Following Sabal Trail, FERC briefly expanded its discussion of both upstream (when the gas is produced) and downstream (when the gas is burned for heat or electricity production) emissions in its orders. Then, in 2018, FERC retreated, issuing its controversial New Market decision, which restricted FERC’s interpretation of Sabal Trail to cases that exactly matched the facts of Sabal Trail. In practice, New Market excludes from FERC’s consideration almost all upstream and downstream greenhouse gas emissions associated with a pipeline project.

In 2019, the D.C. Circuit chastised FERC’s New Market policy as a “decidedly less-than-dogged” approach, and affirmed FERC’s core legal obligation to analyze the significance of the reasonably foreseeable emissions of gas projects.
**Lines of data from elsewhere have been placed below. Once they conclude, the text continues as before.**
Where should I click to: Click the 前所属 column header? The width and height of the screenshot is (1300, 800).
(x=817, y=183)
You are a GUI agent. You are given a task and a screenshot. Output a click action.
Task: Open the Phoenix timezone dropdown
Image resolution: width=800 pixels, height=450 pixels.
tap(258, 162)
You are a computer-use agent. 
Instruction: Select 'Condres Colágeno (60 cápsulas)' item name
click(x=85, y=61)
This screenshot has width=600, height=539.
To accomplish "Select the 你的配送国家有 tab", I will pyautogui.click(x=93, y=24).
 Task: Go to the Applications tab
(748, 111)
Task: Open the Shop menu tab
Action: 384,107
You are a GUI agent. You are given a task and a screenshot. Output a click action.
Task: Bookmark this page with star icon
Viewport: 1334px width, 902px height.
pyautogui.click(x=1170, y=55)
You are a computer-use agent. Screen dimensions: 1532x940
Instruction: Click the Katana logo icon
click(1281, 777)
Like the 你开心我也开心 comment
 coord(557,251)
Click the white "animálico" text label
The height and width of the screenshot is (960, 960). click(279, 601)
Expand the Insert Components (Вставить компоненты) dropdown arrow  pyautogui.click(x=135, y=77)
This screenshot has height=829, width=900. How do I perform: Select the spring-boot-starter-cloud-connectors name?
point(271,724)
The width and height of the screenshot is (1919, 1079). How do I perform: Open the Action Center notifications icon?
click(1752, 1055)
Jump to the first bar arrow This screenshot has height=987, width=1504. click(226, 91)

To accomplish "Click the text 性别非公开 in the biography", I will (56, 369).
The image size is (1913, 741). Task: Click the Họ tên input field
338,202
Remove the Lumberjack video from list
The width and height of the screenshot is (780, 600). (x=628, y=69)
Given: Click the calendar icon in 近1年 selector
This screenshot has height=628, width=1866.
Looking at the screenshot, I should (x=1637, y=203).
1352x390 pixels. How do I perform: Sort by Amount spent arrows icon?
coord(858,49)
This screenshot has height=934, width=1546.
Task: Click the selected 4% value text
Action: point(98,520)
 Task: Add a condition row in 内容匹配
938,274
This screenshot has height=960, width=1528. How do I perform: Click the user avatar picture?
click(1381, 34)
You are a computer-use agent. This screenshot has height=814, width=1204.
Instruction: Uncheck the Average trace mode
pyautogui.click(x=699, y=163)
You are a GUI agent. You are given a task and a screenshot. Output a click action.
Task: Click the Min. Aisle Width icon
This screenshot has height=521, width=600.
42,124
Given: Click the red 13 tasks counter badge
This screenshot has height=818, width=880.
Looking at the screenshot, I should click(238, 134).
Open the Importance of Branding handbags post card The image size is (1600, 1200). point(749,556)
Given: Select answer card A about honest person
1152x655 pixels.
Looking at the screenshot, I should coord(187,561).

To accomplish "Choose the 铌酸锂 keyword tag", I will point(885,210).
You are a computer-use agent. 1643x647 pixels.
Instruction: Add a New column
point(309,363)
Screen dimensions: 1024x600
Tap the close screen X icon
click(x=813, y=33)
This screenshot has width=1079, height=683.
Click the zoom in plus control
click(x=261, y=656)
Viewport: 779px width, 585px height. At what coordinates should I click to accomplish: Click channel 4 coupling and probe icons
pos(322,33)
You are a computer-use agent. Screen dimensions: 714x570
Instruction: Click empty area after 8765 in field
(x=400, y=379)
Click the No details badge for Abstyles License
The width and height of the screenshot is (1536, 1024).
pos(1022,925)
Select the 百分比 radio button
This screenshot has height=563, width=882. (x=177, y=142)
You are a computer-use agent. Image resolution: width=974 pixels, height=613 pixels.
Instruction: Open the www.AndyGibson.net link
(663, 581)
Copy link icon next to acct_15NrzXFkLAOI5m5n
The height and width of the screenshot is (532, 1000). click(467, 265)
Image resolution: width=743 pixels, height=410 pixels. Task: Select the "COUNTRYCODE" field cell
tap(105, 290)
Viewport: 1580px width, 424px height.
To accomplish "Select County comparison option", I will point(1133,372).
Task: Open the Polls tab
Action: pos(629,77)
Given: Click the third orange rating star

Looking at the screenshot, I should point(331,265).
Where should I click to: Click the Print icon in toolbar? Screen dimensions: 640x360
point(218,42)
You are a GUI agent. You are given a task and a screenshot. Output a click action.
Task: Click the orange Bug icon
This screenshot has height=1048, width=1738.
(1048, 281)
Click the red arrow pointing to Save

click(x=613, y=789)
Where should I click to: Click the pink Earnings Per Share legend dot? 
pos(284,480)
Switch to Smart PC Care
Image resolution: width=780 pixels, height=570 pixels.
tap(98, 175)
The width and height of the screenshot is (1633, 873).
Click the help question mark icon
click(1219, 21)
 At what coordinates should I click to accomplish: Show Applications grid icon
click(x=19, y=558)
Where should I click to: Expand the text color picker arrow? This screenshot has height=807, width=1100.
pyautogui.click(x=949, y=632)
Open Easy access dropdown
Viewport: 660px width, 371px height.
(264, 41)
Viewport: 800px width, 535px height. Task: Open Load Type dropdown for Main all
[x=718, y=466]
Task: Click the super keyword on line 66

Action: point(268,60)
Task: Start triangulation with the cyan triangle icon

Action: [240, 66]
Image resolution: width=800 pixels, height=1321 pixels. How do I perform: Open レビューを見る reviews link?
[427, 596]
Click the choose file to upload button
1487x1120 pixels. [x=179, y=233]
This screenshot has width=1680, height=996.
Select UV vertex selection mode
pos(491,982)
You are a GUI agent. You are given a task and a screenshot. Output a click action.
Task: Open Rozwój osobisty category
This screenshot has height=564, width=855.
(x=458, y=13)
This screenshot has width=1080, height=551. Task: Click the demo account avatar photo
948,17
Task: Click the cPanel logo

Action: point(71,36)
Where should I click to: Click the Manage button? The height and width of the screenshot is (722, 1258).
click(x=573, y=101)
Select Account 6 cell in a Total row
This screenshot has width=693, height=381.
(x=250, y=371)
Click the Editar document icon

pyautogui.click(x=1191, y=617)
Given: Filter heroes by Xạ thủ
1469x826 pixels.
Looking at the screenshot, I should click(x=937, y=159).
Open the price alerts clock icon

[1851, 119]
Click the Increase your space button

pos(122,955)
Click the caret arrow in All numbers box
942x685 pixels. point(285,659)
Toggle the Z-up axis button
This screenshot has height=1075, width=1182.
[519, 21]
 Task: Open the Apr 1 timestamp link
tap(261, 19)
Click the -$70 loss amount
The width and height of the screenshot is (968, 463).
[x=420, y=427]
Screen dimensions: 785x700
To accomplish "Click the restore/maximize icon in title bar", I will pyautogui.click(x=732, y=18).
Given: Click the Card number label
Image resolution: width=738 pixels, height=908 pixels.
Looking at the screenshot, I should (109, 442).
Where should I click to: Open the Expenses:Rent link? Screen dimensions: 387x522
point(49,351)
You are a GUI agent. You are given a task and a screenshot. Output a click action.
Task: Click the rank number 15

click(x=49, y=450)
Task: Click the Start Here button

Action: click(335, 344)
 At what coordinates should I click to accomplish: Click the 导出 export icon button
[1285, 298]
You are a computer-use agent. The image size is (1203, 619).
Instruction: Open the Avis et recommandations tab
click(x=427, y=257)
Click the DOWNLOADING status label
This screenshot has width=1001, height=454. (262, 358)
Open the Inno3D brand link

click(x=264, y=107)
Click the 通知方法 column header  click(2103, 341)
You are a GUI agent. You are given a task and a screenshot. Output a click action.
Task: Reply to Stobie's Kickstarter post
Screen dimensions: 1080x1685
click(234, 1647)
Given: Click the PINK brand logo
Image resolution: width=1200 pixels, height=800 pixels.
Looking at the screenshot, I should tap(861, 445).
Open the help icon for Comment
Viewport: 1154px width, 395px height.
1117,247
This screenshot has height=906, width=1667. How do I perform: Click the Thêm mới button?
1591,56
Since that time, however, FERC has continually refused to consider and assess the significance of a proposed gas project’s emissions. For upstream and downstream emissions, it has disclaimed its authority, citing New Market. For a project’s direct emissions—the emissions associated with the physical construction and operation of a gas facility—FERC has claimed that it is incapable of assessing the significance of these emissions due to the lack of an established methodology for doing so. Glick has issued fiery dissents in response, noting the existence of tools like the Social Cost of Carbon, as well as the commission’s tendency to use “logical hopscotch” to dance around its core legal obligations.

FERC’s decision

At its core, FERC’s latest decision establishes that the agency is, in fact, capable of doing a significance assessment of greenhouse gas emissions and that FERC recognizes its legal obligation to do so. It also suggests that FERC will be conducting a similar analysis in future orders.

The project being evaluated in today’s order is the Northern Natural replacement project, which would abandon and replace approximately 80 miles of pipeline in South Dakota and Nebraska. In the order, FERC disclosed that the project’s construction will emit a total of 19,655 metric tons of carbon dioxide equivalent and that its operation will emit 351 metric tons annually. These types of disclosures have appeared in previous FERC orders, but rather than assigning any meaning to these numbers, the analysis had stopped there.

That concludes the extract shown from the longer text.